Второе новшество в свадебном обряде — стол (иногда его называли қизил-тўй, то есть красная пирушка). Название подчеркивало, что вопреки местной привычке сидеть на полу, на разостланных одеялах, гости на этом ритуале сидели за столами. Выглядело это обычно так. После переезда в дом жениха невеста снимала паранджу и местную праздничную одежду, опять переодевалась в белое платье, в котором была в загсе, и появлялась с женихом-мужем на большой вечеринке в доме последнего. Молодые занимали место во главе столов, расставленных обычно во дворе прямоугольником. Мужчины и женщины рассаживались в общем пространстве, но за отдельными столами. Обычно на таком мероприятии был ведущий — кто-нибудь из местной власти, позднее стали звать профессионального тамаду. На вечеринке пели и играли приглашенные профессиональные музыканты, в репертуар включали советские русскоязычные песни, гости в определенном порядке (сначала родственники по степени близости, потом друзья) один за другим говорили поздравительные слова и танцевали — сначала танцевал выступающий, потом все вместе. Как и во время махалля-туя
[889]
, на свадебной вечеринке существовали своя собственная иерархия и распределение ролей: кто-то угощался за общим столом, кто-то — небольшие компании мужчин — уединялся в отдельных комнатах, и туда также подавали кушанья. Гостям предлагали «русское» (советское) угощение, в которое помимо спиртных напитков входили сыр, колбаса, салаты (нарезка овощей и мяса в майонезе), корейские маринованные и соленые овощи, конфеты и так далее. Все это символизировало особую роскошь, радость и веселье, но, конечно, перемежалось местной выпечкой, лепешками, чаем и сухофруктами. Соотношение блюд в праздничном меню зависело от смелости и «продвинутости» устроителей свадьбы, но общесоветские кушанья присутствовали у всех обязательно.
Некоторые семьи могли себе позволить провести дополнительную большую вечеринку, похожую на стол, в доме невесты накануне ее переезда к жениху — под видом девичника, особенно если девушка уезжала жить в другой кишлак. На эту вечеринку приглашали родственников, соседей, знакомых, коллег по работе и устраивали им угощение со спиртным и танцы под живую музыку.

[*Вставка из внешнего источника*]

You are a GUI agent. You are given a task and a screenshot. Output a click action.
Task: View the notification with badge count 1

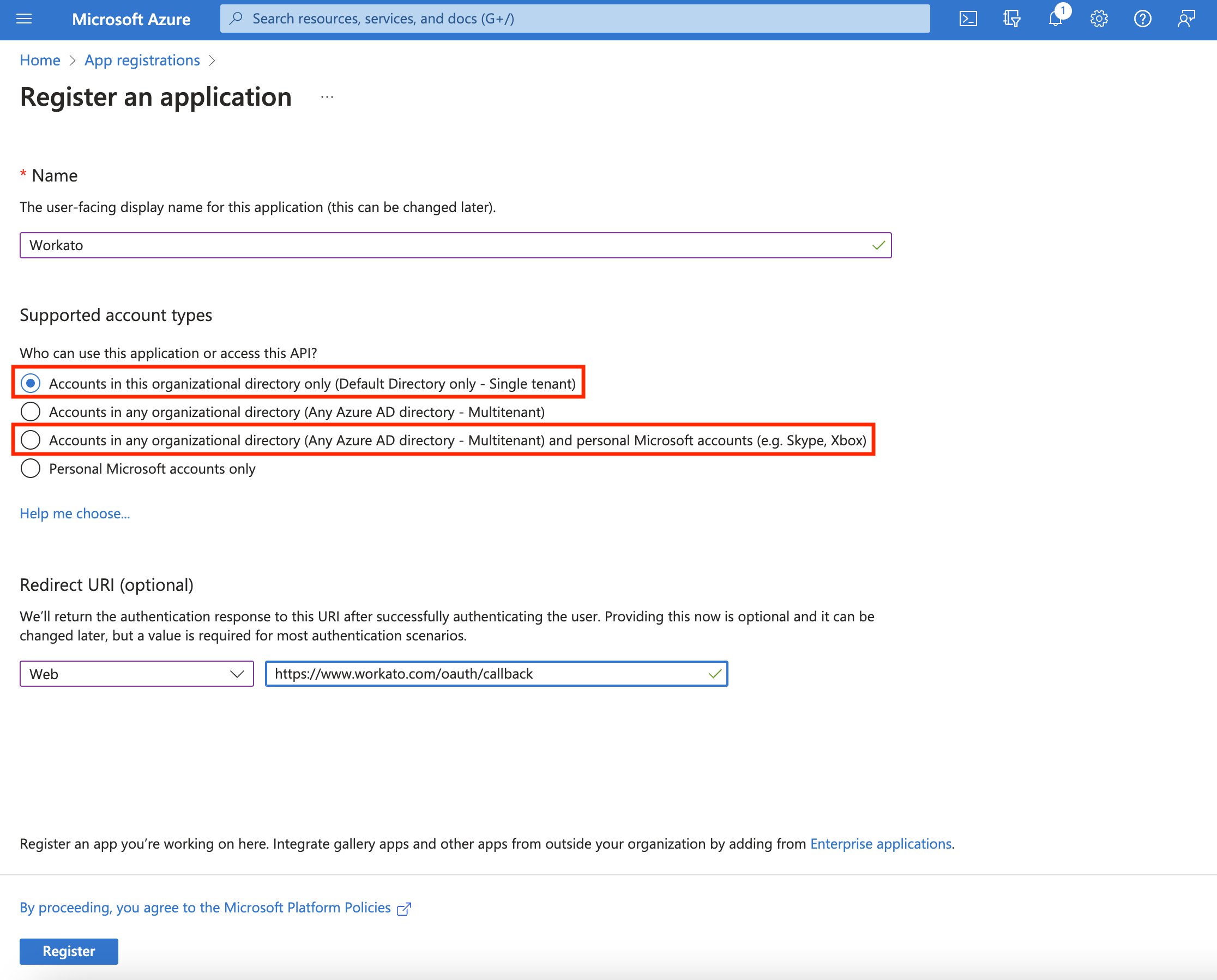tap(1055, 19)
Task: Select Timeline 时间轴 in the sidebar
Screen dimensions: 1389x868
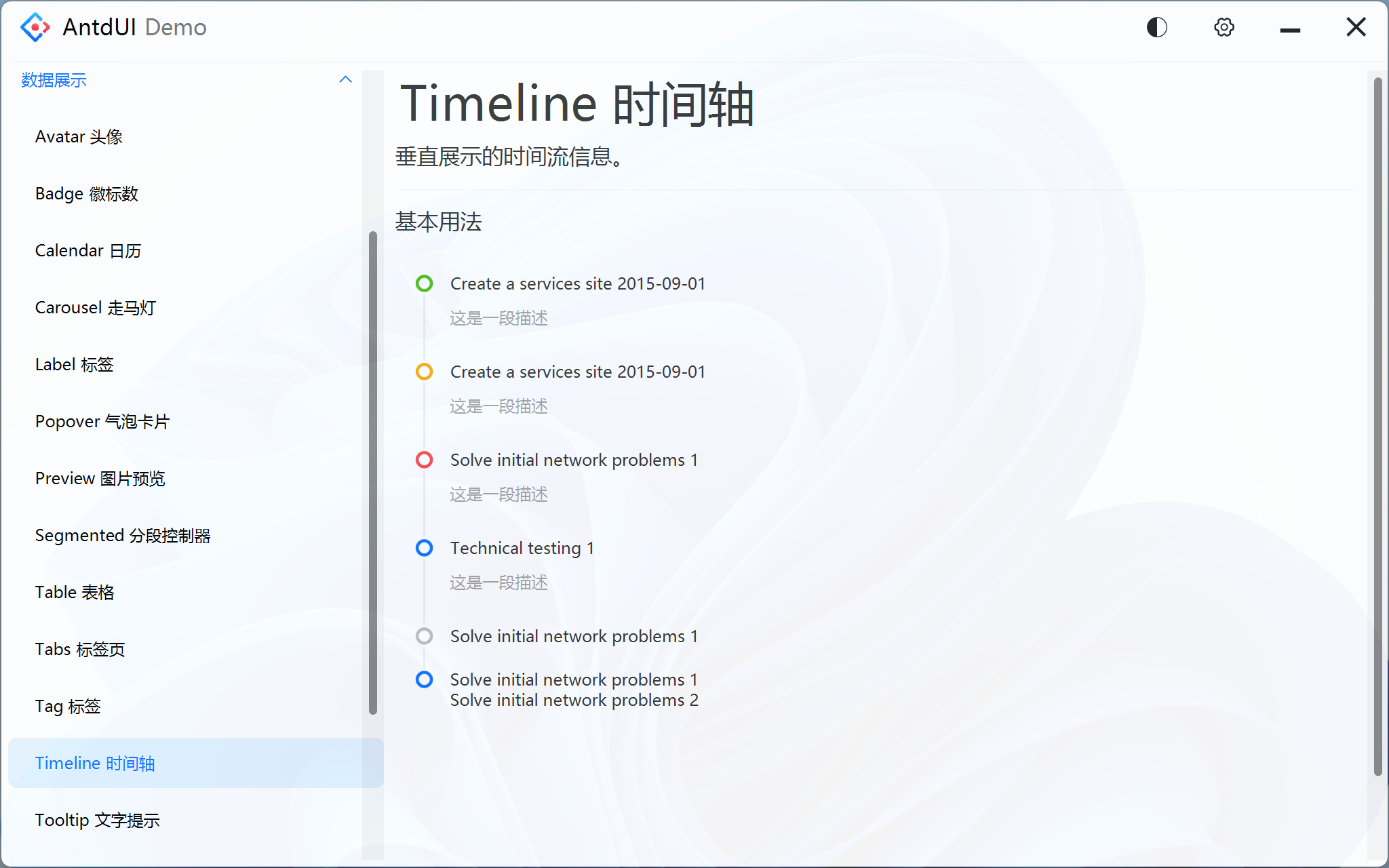Action: pyautogui.click(x=95, y=763)
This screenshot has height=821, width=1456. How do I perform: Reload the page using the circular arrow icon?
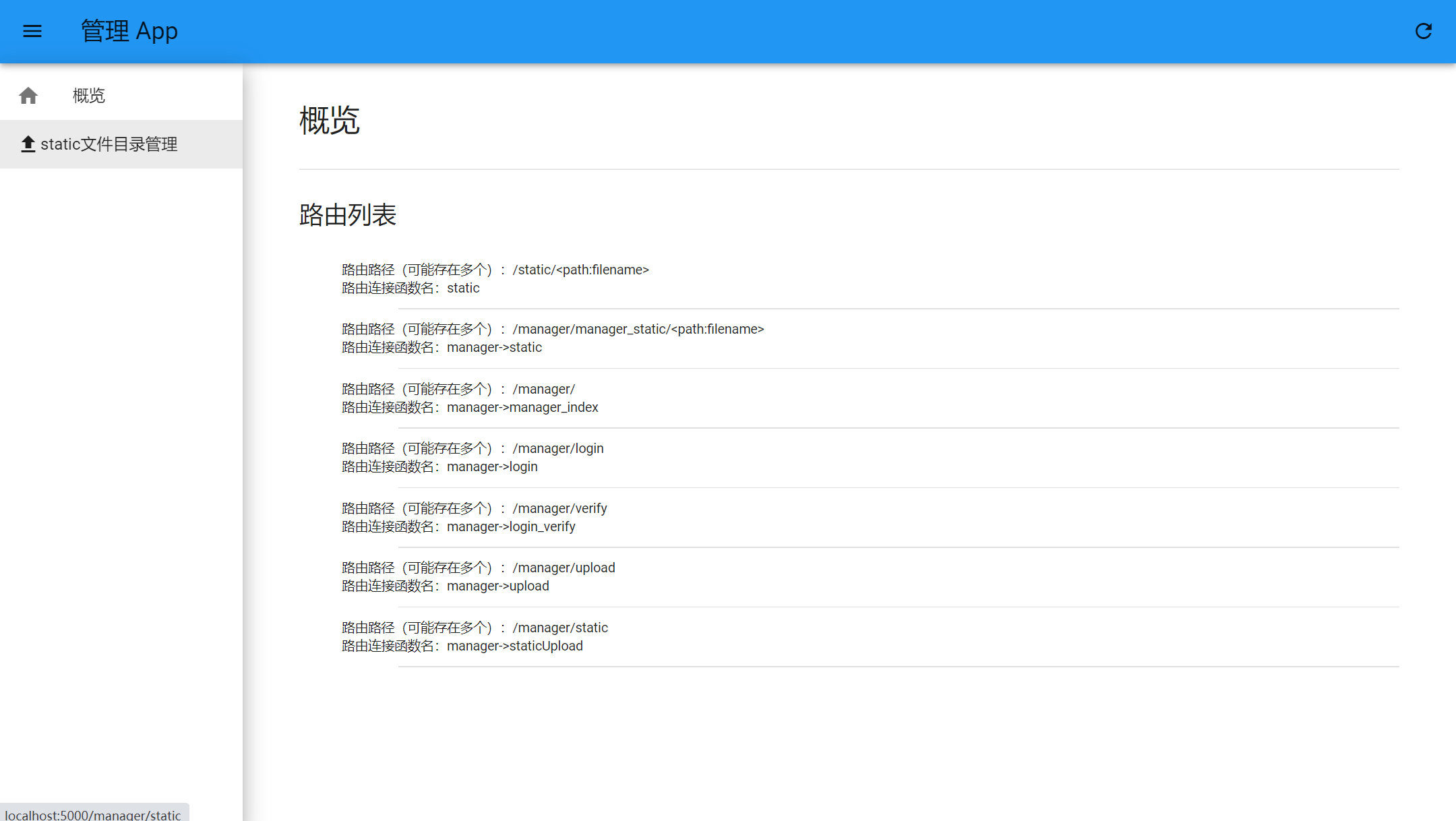coord(1424,31)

Возникший в результате принятия нововведений ритуальный бриколаж
[890]
соединял в себе вроде бы совершенно несоединимое: логика приватной изоляции и половой сегрегации, предохранительной магии и драматизма пересекалась с противоположной логикой — открытой публичности и полового смешения в одних обрядовых эпизодах, любовной романтики и магии пожеланий — в других. На протяжении всех свадебных торжеств жених с невестой (и прочие участники мероприятий) в буквальном смысле слова постоянно перемещались не только между домами своих родителей, но и из одного символического пространства в другое. Все эти перемещения сопровождались переодеванием — то в «европейскую» одежду, то в традиционную, включая паранджу, которая, кстати, уже не использовалась в повседневной жизни. Эти перемещения были связаны со сменой обстановки, со сменой типа праздничной пищи, а также стиля поведения участников ритуальных действий — то они смешивались независимо от пола и возраста, то опять разделялись на изолированные группы, то читали мусульманские молитвы, то распивали спиртные напитки. Рядом с одеялами и коврами, которые можно было бы отнести к старинной культуре местного населения (хотя исходные материалы и способы изготовления, рисунки и расцветки тоже претерпели модификацию), появились «европейские» мебель и одежда. Первые и вторые вперемежку наполняли после свадьбы домашнее пространство новой семьи, превращая приватную обстановку в напоминание о своей двойной — одновременно и традиционной, и современной — идентичности.